[EXERCISE GOAL]
Restating every entry exactly is the whole task.

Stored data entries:
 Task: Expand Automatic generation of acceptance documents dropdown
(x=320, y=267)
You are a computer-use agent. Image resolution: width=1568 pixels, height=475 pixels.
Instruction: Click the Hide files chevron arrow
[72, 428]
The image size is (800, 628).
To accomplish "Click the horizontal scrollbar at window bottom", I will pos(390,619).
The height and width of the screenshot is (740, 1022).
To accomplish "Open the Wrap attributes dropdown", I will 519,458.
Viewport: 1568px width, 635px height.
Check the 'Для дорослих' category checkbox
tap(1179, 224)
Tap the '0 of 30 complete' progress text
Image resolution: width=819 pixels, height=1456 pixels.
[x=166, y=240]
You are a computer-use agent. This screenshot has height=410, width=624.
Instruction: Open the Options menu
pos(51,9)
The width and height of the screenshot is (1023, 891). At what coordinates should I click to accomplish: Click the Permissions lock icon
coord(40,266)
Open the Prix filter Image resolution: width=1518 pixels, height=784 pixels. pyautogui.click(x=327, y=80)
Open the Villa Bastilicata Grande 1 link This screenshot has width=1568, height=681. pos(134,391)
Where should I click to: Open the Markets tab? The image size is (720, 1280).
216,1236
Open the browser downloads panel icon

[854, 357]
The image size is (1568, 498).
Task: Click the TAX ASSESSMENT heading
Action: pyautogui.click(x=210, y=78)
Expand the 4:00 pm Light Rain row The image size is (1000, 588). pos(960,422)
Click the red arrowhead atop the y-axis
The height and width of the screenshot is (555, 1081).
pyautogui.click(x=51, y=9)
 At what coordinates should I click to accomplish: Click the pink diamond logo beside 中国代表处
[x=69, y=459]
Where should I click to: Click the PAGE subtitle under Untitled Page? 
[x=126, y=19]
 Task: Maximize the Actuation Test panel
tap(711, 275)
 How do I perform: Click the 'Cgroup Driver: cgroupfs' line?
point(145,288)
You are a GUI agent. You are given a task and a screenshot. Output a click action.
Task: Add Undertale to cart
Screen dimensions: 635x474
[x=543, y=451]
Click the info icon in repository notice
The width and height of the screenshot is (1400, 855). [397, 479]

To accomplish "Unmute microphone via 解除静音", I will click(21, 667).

[SOLUTION BELOW]
 Task: Expand Automatic generation of acceptance documents dropdown
(x=320, y=267)
You are a computer-use agent. Image resolution: width=1568 pixels, height=475 pixels.
Instruction: Click the Hide files chevron arrow
[72, 428]
The image size is (800, 628).
To accomplish "Click the horizontal scrollbar at window bottom", I will pos(390,619).
The height and width of the screenshot is (740, 1022).
To accomplish "Open the Wrap attributes dropdown", I will 519,458.
Viewport: 1568px width, 635px height.
Check the 'Для дорослих' category checkbox
tap(1179, 224)
Tap the '0 of 30 complete' progress text
Image resolution: width=819 pixels, height=1456 pixels.
[x=166, y=240]
You are a computer-use agent. This screenshot has height=410, width=624.
Instruction: Open the Options menu
pos(51,9)
The width and height of the screenshot is (1023, 891). At what coordinates should I click to accomplish: Click the Permissions lock icon
coord(40,266)
Open the Prix filter Image resolution: width=1518 pixels, height=784 pixels. pyautogui.click(x=327, y=80)
Open the Villa Bastilicata Grande 1 link This screenshot has width=1568, height=681. pos(134,391)
Where should I click to: Open the Markets tab? The image size is (720, 1280).
216,1236
Open the browser downloads panel icon

[854, 357]
The image size is (1568, 498).
Task: Click the TAX ASSESSMENT heading
Action: pyautogui.click(x=210, y=78)
Expand the 4:00 pm Light Rain row The image size is (1000, 588). pos(960,422)
Click the red arrowhead atop the y-axis
The height and width of the screenshot is (555, 1081).
pyautogui.click(x=51, y=9)
 At what coordinates should I click to accomplish: Click the pink diamond logo beside 中国代表处
[x=69, y=459]
Where should I click to: Click the PAGE subtitle under Untitled Page? 
[x=126, y=19]
 Task: Maximize the Actuation Test panel
tap(711, 275)
 How do I perform: Click the 'Cgroup Driver: cgroupfs' line?
point(145,288)
You are a GUI agent. You are given a task and a screenshot. Output a click action.
Task: Add Undertale to cart
Screen dimensions: 635x474
[x=543, y=451]
Click the info icon in repository notice
The width and height of the screenshot is (1400, 855). [397, 479]

To accomplish "Unmute microphone via 解除静音", I will click(21, 667).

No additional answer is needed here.